[Stored records]

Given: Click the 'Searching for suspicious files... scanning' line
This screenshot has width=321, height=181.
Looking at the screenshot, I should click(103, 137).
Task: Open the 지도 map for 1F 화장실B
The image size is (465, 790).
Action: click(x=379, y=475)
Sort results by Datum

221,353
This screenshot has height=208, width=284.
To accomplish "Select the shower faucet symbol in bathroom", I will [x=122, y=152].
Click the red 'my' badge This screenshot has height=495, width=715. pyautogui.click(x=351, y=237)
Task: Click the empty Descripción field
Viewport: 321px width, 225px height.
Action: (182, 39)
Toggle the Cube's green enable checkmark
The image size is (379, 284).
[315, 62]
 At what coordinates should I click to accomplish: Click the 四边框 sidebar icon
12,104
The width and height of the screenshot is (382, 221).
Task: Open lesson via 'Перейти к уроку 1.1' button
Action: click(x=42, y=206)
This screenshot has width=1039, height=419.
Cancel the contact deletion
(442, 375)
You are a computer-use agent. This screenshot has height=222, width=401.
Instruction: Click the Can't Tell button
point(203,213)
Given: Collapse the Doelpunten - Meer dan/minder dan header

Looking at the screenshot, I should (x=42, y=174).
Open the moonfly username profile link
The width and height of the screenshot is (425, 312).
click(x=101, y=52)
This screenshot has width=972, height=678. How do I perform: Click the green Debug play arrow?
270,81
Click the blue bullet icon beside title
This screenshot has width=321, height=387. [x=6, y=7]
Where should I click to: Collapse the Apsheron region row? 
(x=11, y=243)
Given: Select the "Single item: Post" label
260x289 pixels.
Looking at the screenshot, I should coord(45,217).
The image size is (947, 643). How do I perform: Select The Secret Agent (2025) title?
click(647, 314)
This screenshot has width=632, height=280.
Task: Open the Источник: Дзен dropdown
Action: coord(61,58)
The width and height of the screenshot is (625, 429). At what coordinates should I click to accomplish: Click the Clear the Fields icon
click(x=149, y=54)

### ACTIVITY:
Extract each entry in full, exactly as given.

### TASK RESULT:
Given: Click the 'Searching for suspicious files... scanning' line
This screenshot has width=321, height=181.
Looking at the screenshot, I should click(103, 137).
Task: Open the 지도 map for 1F 화장실B
The image size is (465, 790).
Action: click(x=379, y=475)
Sort results by Datum

221,353
This screenshot has height=208, width=284.
To accomplish "Select the shower faucet symbol in bathroom", I will [x=122, y=152].
Click the red 'my' badge This screenshot has height=495, width=715. pyautogui.click(x=351, y=237)
Task: Click the empty Descripción field
Viewport: 321px width, 225px height.
Action: (182, 39)
Toggle the Cube's green enable checkmark
The image size is (379, 284).
[315, 62]
 At what coordinates should I click to accomplish: Click the 四边框 sidebar icon
12,104
The width and height of the screenshot is (382, 221).
Task: Open lesson via 'Перейти к уроку 1.1' button
Action: click(x=42, y=206)
This screenshot has width=1039, height=419.
Cancel the contact deletion
(442, 375)
You are a computer-use agent. This screenshot has height=222, width=401.
Instruction: Click the Can't Tell button
point(203,213)
Given: Collapse the Doelpunten - Meer dan/minder dan header

Looking at the screenshot, I should (x=42, y=174).
Open the moonfly username profile link
The width and height of the screenshot is (425, 312).
click(x=101, y=52)
This screenshot has width=972, height=678. How do I perform: Click the green Debug play arrow?
270,81
Click the blue bullet icon beside title
This screenshot has width=321, height=387. [x=6, y=7]
Where should I click to: Collapse the Apsheron region row? 
(x=11, y=243)
Given: Select the "Single item: Post" label
260x289 pixels.
Looking at the screenshot, I should coord(45,217).
The image size is (947, 643). How do I perform: Select The Secret Agent (2025) title?
click(647, 314)
This screenshot has width=632, height=280.
Task: Open the Источник: Дзен dropdown
Action: coord(61,58)
The width and height of the screenshot is (625, 429). At what coordinates should I click to accomplish: Click the Clear the Fields icon
click(x=149, y=54)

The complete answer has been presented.